Il bonus ristrutturazioni 2019 spetta per i seguenti interventi:

  • di manutenzione straordinaria, restauro e risanamento conservativo e ristrutturazione edilizia effettuati sulle singole unità immobiliari residenziali di qualsiasi categoria catastale, anche rurali e pertinenze;
  • quelli di manutenzione ordinaria, manutenzione straordinaria, restauro e risanamento conservativo, ristrutturazione edilizia, effettuati su tutte le parti comuni degli edifici residenziali. Gli interventi di manutenzione ordinaria sono ammessi all’agevolazione solo quando riguardano le parti comuni e la detrazione spetta ad ogni condomino in base alla quota millesimale;
  • quelli necessari alla ricostruzione o al ripristino dell’immobile danneggiato a seguito di eventi calamitosi, anche se questi lavori non rientrano nelle categorie indicate nei precedenti punti e a condizione che sia stato dichiarato lo stato di emergenza;
  • quelli relativi alla realizzazione di autorimesse o posti auto pertinenziali, anche a proprietà comune;
  • quelli finalizzati all’eliminazione delle barriere architettoniche, aventi ad oggetto ascensori e montacarichi; quelli sugli immobili per la realizzazione di ogni strumento che, attraverso la comunicazione, la robotica e ogni altro mezzo di tecnologia più avanzata, sia idoneo a favorire la mobilità interna ed esterna all’abitazione per le persone portatrici di handicap gravi (la detrazione compete per le spese sostenute per realizzare interventi sugli immobili, non per le spese sostenute in relazione al semplice acquisto di strumenti);
  • quelli di bonifica dall’amianto e di esecuzione di opere sugli immobili volte ad evitare gli infortuni domestici (per esempio l’installazione di apparecchi per la rilevazione dei gas). Con riferimento alla sicurezza domestica, l’acquisto di apparecchiature o elettrodomestici dotati di meccanismi di sicurezza non dà diritto alla detrazione, in quanto non implica un intervento sugli immobili;
  • quelli relativi all’adozione di misure finalizzate a prevenire il rischio del compimento di atti illeciti da parte di terzi (per esempio acquisto porte blindate). Si fa riferimento alle spese sostenute per realizzare interventi sugli immobili.
  • quelli finalizzati alla cablatura degli edifici, al contenimento dell’inquinamento acustico, al conseguimento di risparmi energetici, all’adozione di misure di sicurezza statica e antisismica degli edifici.

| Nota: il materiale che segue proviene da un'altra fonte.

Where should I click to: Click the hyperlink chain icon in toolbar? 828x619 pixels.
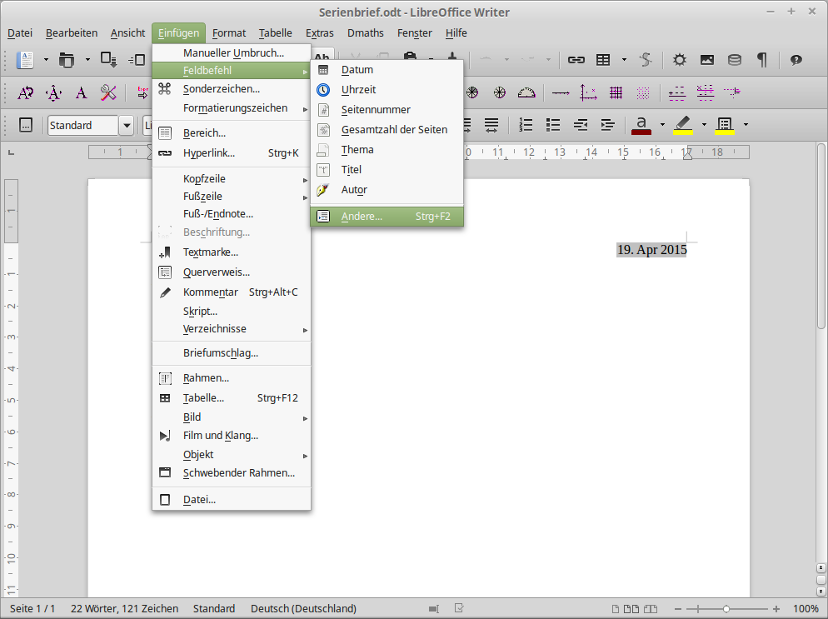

Oltre alle spese necessarie per l’esecuzione dei lavori, ai fini della detrazione è possibile considerare anche alcune spese connesse come, ad esempio, quelle per l’effettuazione di perizie e sopralluoghi.

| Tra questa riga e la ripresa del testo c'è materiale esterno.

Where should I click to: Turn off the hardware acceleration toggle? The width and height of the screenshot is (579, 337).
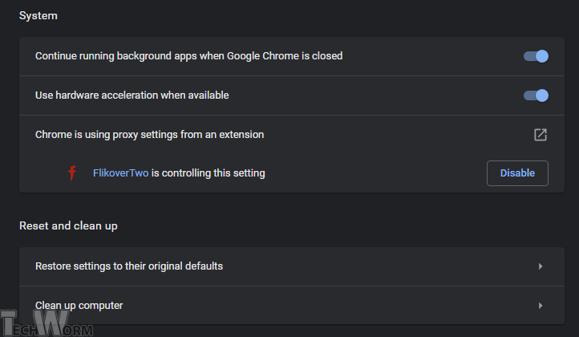pos(536,95)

Per usufruire della detrazione serve pagamento con bonifico bancario specifico per le ristrutturazioni, conservazione della fattura, cura della pratica edilizia nel caso sia necessaria e comunicazione ENEA se dovuta (in linea di massima, per tutti gli interventi che comportano risparmio energetico e/o utilizzo delle fonti rinnovabili ).

Agevolazioni ristrutturazione casa

 

Bonus mobili

A questa detrazione, anche per il 2019, sarà inoltre ancora possibile legare il “bonus mobili” che consente di usufruire di una detrazione Irpef del 50% per l’acquisto di mobili nuovi e di grandi elettrodomestici nuovi di classe non inferiore alla A+ (A per i forni), destinati ad arredare un immobile oggetto di ristrutturazione. L’agevolazione potrà essere richiesta quindi solo da chi realizza prima dell’acquisto mobili un intervento di ristrutturazione edilizia, iniziato a partire dal 1° gennaio 2018. La detrazione va ripartita in dieci quote annuali di pari importo ed è calcolata su un ammontare complessivo non superiore a 10.000 euro.

 

Le presenti informazioni non sono esaustive ed invitiamo ad approfondire le tematiche sul sito dell’Agenzia delle Entrate e a valutare i casi specifici con il supporto di un Professionista di fiducia.